__CONSIGNE A__: Recopiez à l'identique les lignes de données comprises entre la ligne contenant "Image resolution: width=650" et celle contenant "Click the GRUP", ces deux lignes incluses. Omettez les images dans votre réponse.

On peut tailler ces arbres sans inconvénient dans toutes les saisons, si ce n’est dans le tems qu’ils sont en pleine seve, & qu’ils poussent ; pourvû cependant qu’on ne leur fasse pas tout-à-la-fois un retranchement trop considérable. On doit considérer aussi que le mois de Septembre est le tems le plus propre à cette opération ; on peut même les arrêter à la cime, quand pour de certains arrangemens on ne veut pas qu’ils montent si vîte. Mais il ne faut pas croire que le retranchement des branches du pié puisse contribuer à leur accroissement ; jamais il n’est plus prompt que quand on laisse aller ces arbres à leur gré, & le retranchement des rameaux inférieurs ne leur profite que quand ils se dessechent & tombent d’eux-mêmes, lorsque les arbres sont plantés près les uns des autres. Il ne faut donc les élaguer que peu-à-peu & autant qu’il est besoin, pour leur former une tête à la hauteur que l’on desire.

__DONNÉES D'ENTRÉE__:

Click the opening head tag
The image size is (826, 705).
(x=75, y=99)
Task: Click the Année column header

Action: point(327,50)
--
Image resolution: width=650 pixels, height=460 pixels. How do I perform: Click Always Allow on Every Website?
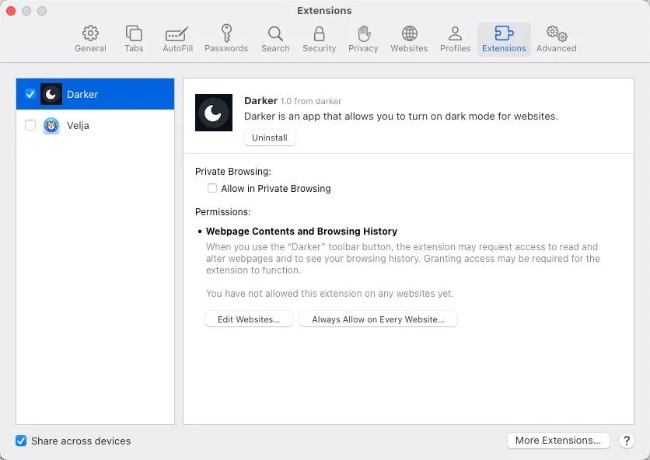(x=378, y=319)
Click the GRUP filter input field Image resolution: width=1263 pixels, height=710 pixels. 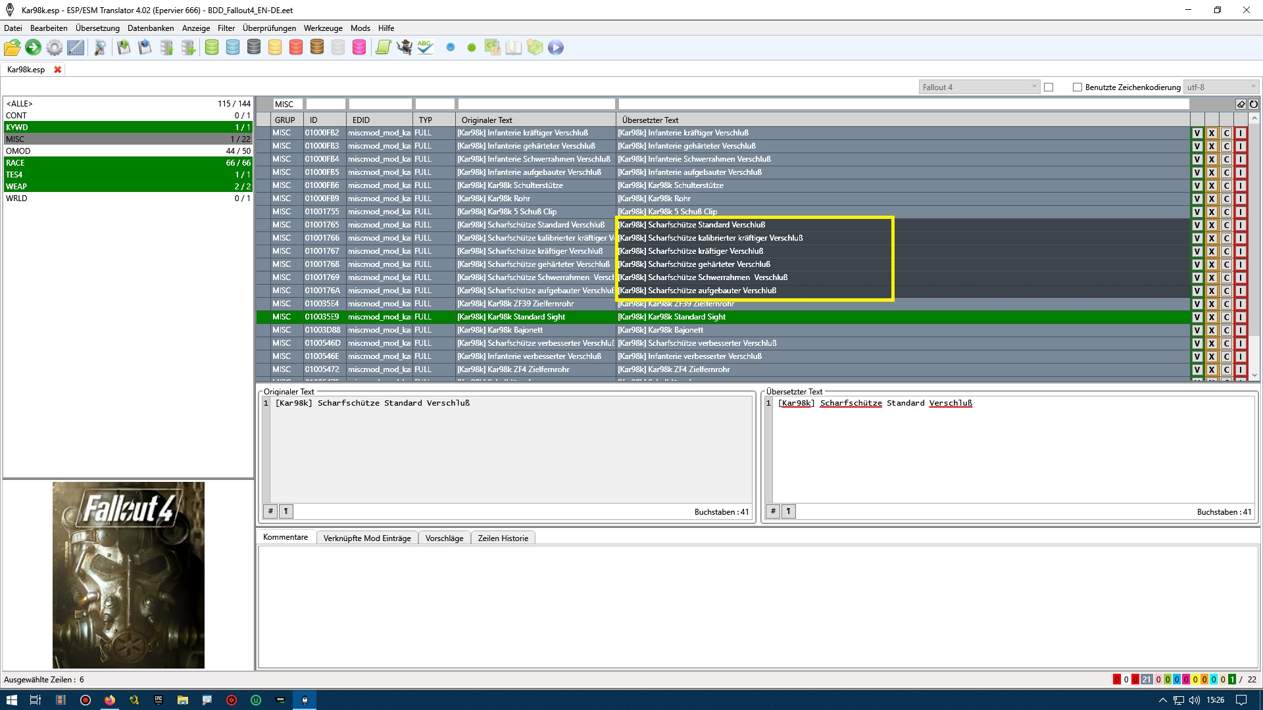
* * *
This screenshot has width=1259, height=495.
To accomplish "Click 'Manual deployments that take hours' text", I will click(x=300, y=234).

__CONSIGNE B__: D'après le texte sur la taille des arbres, quel mois est le plus propre à cette opération ?

__BONNE RÉPONSE A__:
Image resolution: width=650 pixels, height=460 pixels. How do I perform: Click Always Allow on Every Website?
(x=378, y=319)
Click the GRUP filter input field Image resolution: width=1263 pixels, height=710 pixels. 

__BONNE RÉPONSE B__: Le mois de septembre.